I had some rough times, right?
Like they say, you get sober, life doesn't get amazing.
Life still happens and life happened really, really hard
at year two, year three, I get divorced.
I lose the house that I've been living in for nine years.
So I went from a three bedroom house with stuff
and family and blah, blah, blah.
And I have to move into a garage, a converted garage
and get rid of everything.
And then my dog dies and my mom dies
and then both my grandmothers die.
And like, just these things happen that are life, right?
The big one was of course, my mom passing away.
But I was sober when it happened.
She got to come and give me, in her last 10 months,
she got a very aggressive, rare form of cancer
and passed away within 10 months of receiving her diagnosis.
But I got to be there through that whole process.
And she got to come give me a cake
on my third year of sobriety.
I have this great photo on Sunday morning
of her giving me a cake, yeah, when I turned three.
And I got to be there by her side, right?

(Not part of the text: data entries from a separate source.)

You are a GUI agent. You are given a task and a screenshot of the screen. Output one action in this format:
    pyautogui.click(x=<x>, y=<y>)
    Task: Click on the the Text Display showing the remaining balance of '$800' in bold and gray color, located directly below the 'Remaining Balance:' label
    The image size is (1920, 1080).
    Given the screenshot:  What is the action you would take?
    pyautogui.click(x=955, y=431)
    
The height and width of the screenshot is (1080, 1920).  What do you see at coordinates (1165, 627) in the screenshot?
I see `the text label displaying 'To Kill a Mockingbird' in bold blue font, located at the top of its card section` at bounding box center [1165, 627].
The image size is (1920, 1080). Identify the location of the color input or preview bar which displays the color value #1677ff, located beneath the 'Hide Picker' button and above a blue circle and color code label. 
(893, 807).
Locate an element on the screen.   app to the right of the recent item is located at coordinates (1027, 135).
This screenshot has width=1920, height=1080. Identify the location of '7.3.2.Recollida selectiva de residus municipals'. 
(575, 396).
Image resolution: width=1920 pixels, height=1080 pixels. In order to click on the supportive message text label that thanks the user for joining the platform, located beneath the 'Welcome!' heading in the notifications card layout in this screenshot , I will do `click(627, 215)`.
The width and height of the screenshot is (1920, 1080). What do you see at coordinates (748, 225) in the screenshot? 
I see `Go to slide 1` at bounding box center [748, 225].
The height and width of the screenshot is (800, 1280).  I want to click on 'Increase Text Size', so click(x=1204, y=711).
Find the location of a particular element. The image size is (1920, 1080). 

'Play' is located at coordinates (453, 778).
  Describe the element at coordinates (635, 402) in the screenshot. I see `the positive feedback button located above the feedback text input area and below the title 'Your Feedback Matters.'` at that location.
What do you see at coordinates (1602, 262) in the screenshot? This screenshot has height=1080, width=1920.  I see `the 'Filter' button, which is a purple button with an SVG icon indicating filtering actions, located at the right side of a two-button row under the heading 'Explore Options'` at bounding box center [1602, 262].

There were other family members that passed away
when I was drinking and I couldn't make it to funerals
'cause I was so drunk.
I was outside throwing up in the bushes or whatever
and I missed a lot of funerals.
So like, again, being able to be a member of my family
has been an absolute blessing.
But like I said, life happens and you still get through it.
She passed away on a Friday
and my feet took me to my Friday night men's stag
'cause that's why I knew where I needed to be.
And I was surrounded by the people who love me
and support me and I stayed sober through that.
And I stayed sober through the divorce.
And then great things happened, right?
I get remarried.
I meet my wife who spoke here last week.
And I normally don't talk about it,
but I'll briefly share about our meeting.
We met online.
I did not disclose that I was a sober member
of Alcoholics Anonymous.
And when she asked where we should meet,
she suggested this bar in downtown LA.
And I said, "Sure."
Not knowing anything about her, but when we meet
and her first order is, what is she ordered?
She ordered a shot of Jack Daniels
or a shot of Jameson and a beer.
And I ordered a Coke and she said,
"Oh, that's smart 'cause you gotta drive home."
And I said, "Yeah, yeah, that's it."
And then when she got her second shot of Jameson and beer
and I ordered my second Coke and some conversation later
and she said, "Wait a minute, you're sober, aren't you?"
Yeah, yeah, actually I am.
I wound up hitting it off that night.
Maybe it was the alcohol, maybe not.
But she stuck around and later told me
that if my profile had said
that I was a sober member of Alcoholics Anonymous,
she wouldn't have gone on that first date with me.
And we've been married for,
well, we've been together over 10 years now.
And we have this beautiful life.
We have a three-year-old, as you all saw.
We are about two weeks away from another,
our second and final child.
But I have this beautiful life
and I owe it all to Alcoholics Anonymous.
I have a sober household.
My family's all gone, so my brother's sober.
It's about the same amount of time as my wife.
My sister-in-law's sober.
I'm surrounded by Alcoholics Anonymous.
All my friends are sober.
I wanna thank my guys for coming out and supporting me.
I get the absolute honor of working with guys
who wanna work the steps, right?
I've worked with a lot of people that don't wanna do this.
And it's a pleasure to work with people who do
because they help keep me sober, right?
My sponsor is fantastic.
He helps keep me sober,
but the guys I work with really help keep me sober.
I absolutely love my life.
Thank Alcoholics Anonymous.
Thank my sponsor.
Thank you guys for having me out and thanks.